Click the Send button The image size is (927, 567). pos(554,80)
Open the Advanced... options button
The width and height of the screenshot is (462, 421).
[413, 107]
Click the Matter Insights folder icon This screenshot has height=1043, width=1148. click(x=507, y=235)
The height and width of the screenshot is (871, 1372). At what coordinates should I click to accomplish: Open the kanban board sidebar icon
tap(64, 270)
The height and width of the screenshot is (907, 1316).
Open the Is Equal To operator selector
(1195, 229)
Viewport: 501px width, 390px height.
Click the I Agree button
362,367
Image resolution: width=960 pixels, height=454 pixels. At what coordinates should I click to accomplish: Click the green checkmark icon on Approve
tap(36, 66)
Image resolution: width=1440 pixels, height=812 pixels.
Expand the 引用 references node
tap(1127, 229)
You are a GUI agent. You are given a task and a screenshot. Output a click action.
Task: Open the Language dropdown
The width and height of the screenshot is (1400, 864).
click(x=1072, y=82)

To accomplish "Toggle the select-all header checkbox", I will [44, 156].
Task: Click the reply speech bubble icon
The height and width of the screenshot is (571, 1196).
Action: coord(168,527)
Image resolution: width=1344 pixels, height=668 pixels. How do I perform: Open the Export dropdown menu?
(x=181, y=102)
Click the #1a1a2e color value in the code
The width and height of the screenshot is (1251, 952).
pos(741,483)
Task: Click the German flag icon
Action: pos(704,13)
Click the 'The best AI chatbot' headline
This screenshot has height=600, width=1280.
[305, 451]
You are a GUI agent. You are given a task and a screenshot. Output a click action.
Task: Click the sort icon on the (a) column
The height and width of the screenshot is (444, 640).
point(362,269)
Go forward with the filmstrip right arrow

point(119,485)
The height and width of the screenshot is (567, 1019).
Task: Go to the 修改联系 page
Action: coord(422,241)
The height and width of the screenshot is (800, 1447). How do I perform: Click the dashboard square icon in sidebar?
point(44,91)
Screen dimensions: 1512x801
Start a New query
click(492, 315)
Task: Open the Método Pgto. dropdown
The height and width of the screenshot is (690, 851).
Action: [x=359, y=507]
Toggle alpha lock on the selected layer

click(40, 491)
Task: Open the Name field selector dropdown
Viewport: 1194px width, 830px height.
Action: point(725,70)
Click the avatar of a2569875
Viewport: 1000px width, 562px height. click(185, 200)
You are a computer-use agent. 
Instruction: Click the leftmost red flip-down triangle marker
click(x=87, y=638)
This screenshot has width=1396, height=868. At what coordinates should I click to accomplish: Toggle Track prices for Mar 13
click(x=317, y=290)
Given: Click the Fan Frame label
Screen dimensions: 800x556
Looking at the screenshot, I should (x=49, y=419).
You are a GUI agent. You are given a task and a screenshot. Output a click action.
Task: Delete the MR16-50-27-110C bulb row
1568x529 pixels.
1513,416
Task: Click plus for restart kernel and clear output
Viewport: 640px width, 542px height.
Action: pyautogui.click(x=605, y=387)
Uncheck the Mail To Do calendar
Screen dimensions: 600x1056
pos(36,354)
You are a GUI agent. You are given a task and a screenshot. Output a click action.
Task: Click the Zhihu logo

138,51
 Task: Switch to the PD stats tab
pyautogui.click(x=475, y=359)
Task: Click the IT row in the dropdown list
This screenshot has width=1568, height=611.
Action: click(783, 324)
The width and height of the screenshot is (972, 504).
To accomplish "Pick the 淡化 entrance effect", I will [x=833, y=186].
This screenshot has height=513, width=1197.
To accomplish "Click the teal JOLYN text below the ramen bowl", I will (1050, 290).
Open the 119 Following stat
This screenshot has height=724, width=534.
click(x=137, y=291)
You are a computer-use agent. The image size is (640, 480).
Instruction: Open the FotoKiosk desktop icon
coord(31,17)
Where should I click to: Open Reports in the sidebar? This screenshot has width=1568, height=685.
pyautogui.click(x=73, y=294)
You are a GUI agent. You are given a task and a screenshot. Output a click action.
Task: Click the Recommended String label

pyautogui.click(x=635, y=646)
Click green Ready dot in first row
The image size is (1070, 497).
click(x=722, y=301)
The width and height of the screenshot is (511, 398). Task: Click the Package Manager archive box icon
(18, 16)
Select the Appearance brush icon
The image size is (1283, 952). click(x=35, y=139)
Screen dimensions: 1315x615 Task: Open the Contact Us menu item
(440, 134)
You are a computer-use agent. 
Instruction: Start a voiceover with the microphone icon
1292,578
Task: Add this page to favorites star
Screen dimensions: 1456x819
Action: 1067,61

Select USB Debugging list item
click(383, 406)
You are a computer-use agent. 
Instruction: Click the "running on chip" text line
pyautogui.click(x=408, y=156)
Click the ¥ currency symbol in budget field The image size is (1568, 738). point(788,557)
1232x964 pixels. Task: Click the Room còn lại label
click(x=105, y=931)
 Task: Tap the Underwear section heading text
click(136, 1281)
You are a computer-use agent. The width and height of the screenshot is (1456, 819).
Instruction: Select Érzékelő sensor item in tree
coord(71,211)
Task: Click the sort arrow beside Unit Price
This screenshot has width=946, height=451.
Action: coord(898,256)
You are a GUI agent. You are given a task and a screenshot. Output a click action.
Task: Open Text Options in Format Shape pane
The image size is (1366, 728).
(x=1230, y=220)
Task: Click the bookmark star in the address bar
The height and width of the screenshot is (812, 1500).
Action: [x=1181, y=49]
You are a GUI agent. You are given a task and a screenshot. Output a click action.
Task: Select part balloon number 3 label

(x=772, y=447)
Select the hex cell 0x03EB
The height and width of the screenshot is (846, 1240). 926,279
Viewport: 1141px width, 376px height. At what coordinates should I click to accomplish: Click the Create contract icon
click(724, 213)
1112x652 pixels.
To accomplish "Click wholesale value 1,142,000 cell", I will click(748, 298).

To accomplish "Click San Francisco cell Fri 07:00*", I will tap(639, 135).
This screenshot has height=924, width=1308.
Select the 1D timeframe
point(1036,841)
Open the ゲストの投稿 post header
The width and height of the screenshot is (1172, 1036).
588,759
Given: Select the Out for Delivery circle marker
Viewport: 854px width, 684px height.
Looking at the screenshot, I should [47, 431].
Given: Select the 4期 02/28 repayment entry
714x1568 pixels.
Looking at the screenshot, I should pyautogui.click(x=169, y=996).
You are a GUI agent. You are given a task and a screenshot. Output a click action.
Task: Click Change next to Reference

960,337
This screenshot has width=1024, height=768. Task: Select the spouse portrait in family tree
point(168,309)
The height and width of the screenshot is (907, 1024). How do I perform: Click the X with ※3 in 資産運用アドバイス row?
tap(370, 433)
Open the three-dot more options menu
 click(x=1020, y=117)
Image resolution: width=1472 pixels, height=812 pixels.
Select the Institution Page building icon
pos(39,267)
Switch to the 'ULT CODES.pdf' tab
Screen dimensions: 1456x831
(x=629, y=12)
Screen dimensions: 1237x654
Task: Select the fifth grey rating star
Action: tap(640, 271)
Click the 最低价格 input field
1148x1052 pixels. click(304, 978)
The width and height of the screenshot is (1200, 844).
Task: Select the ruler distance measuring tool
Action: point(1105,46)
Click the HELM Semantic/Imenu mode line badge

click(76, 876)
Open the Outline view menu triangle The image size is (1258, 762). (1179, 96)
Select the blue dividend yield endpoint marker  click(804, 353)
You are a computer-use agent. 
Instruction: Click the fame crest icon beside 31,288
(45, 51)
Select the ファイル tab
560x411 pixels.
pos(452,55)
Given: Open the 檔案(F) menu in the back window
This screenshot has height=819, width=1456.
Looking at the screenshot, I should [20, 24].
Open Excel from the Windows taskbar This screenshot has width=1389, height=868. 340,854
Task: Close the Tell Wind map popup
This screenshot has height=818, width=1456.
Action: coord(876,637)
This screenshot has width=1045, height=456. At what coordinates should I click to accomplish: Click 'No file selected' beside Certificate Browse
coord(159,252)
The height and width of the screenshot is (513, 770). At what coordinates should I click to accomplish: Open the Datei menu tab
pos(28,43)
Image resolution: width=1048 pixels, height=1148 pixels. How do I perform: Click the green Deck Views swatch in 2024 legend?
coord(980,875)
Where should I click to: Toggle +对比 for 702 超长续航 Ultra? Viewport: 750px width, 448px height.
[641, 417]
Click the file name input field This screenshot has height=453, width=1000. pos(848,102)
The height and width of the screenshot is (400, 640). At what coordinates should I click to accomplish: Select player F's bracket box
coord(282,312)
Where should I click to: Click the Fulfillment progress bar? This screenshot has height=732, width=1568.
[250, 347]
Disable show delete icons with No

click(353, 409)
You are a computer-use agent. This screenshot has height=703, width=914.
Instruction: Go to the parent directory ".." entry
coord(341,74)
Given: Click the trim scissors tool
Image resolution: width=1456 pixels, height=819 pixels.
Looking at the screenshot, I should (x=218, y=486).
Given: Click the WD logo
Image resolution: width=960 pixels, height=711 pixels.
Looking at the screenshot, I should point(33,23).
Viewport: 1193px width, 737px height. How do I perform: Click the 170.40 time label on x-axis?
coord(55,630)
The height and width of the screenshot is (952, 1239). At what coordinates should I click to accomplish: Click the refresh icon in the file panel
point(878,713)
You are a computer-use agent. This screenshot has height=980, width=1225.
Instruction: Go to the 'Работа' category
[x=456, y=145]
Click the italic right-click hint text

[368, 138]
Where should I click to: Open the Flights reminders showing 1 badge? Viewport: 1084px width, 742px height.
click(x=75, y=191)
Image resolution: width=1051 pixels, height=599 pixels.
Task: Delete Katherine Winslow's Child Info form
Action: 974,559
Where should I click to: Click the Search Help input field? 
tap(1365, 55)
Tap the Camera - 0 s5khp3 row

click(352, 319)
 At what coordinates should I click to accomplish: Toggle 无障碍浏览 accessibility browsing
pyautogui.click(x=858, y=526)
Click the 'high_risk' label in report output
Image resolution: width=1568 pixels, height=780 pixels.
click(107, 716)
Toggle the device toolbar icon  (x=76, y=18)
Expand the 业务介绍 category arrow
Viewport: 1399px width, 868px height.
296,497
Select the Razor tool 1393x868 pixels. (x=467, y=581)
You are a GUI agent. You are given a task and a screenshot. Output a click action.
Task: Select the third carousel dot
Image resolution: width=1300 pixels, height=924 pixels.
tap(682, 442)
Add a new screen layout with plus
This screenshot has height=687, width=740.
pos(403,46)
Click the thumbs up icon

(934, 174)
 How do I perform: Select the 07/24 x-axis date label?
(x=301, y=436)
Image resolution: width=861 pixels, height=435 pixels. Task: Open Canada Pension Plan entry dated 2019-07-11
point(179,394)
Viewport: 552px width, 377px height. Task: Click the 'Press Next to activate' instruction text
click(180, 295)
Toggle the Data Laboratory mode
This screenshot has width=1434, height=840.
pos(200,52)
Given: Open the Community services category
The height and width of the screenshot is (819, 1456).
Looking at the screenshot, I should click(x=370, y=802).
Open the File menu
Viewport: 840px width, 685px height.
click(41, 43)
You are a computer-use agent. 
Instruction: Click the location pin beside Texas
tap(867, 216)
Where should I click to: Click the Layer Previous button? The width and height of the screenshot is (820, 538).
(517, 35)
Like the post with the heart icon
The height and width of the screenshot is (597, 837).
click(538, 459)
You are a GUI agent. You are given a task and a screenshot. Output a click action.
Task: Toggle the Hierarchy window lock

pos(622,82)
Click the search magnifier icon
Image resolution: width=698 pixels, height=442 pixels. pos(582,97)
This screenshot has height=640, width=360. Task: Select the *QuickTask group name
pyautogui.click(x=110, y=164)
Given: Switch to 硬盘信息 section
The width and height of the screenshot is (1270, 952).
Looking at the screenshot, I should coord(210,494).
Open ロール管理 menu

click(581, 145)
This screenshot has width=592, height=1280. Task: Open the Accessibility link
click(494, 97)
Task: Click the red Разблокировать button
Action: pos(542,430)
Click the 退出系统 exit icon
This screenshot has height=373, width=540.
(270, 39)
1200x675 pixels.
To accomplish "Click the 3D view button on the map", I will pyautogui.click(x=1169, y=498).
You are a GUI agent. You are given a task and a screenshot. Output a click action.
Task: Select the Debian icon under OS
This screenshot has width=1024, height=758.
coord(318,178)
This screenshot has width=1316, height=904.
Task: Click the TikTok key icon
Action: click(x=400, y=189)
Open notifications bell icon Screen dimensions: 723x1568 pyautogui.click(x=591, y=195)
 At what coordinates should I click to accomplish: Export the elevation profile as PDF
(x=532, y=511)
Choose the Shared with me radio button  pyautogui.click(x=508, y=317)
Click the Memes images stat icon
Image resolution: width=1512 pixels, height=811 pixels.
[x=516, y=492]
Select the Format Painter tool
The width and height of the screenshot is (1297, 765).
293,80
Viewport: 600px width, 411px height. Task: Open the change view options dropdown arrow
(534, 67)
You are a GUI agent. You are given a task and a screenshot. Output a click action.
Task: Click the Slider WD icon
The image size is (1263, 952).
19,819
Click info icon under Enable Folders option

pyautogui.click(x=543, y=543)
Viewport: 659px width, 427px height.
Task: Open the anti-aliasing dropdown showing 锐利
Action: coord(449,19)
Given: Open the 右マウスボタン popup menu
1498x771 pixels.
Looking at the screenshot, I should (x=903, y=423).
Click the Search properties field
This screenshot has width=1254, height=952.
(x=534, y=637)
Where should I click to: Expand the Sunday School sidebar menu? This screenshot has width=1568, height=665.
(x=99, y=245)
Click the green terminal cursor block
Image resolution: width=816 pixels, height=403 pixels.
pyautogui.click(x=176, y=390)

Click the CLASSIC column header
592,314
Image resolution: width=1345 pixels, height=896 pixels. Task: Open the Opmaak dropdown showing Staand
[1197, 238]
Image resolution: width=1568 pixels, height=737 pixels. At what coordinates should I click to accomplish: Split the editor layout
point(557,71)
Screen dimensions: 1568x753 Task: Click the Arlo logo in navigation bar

○ ○ ○ ○ ○

= Given task =
Starting at the line that contains "This screenshot has width=1024, height=768." and ending at the line that contains "Action: point(1105,46)", output only those lines as a Markdown table with the columns Row and Content. Number each row and leave out any blank lines.

= Complete response =
| Row | Content |
|---|---|
| 1 | This screenshot has width=1024, height=768. Task: Select the spouse portrait in family tree |
| 2 | point(168,309) |
| 3 | The height and width of the screenshot is (907, 1024). How do I perform: Click the X with ※3 in 資産運用アドバイス row? |
| 4 | tap(370, 433) |
| 5 | Open the three-dot more options menu |
| 6 |  click(x=1020, y=117) |
| 7 | Image resolution: width=1472 pixels, height=812 pixels. |
| 8 | Select the Institution Page building icon |
| 9 | pos(39,267) |
| 10 | Switch to the 'ULT CODES.pdf' tab |
| 11 | Screen dimensions: 1456x831 |
| 12 | (x=629, y=12) |
| 13 | Screen dimensions: 1237x654 |
| 14 | Task: Select the fifth grey rating star |
| 15 | Action: tap(640, 271) |
| 16 | Click the 最低价格 input field |
| 17 | 1148x1052 pixels. click(304, 978) |
| 18 | The width and height of the screenshot is (1200, 844). |
| 19 | Task: Select the ruler distance measuring tool |
| 20 | Action: point(1105,46) |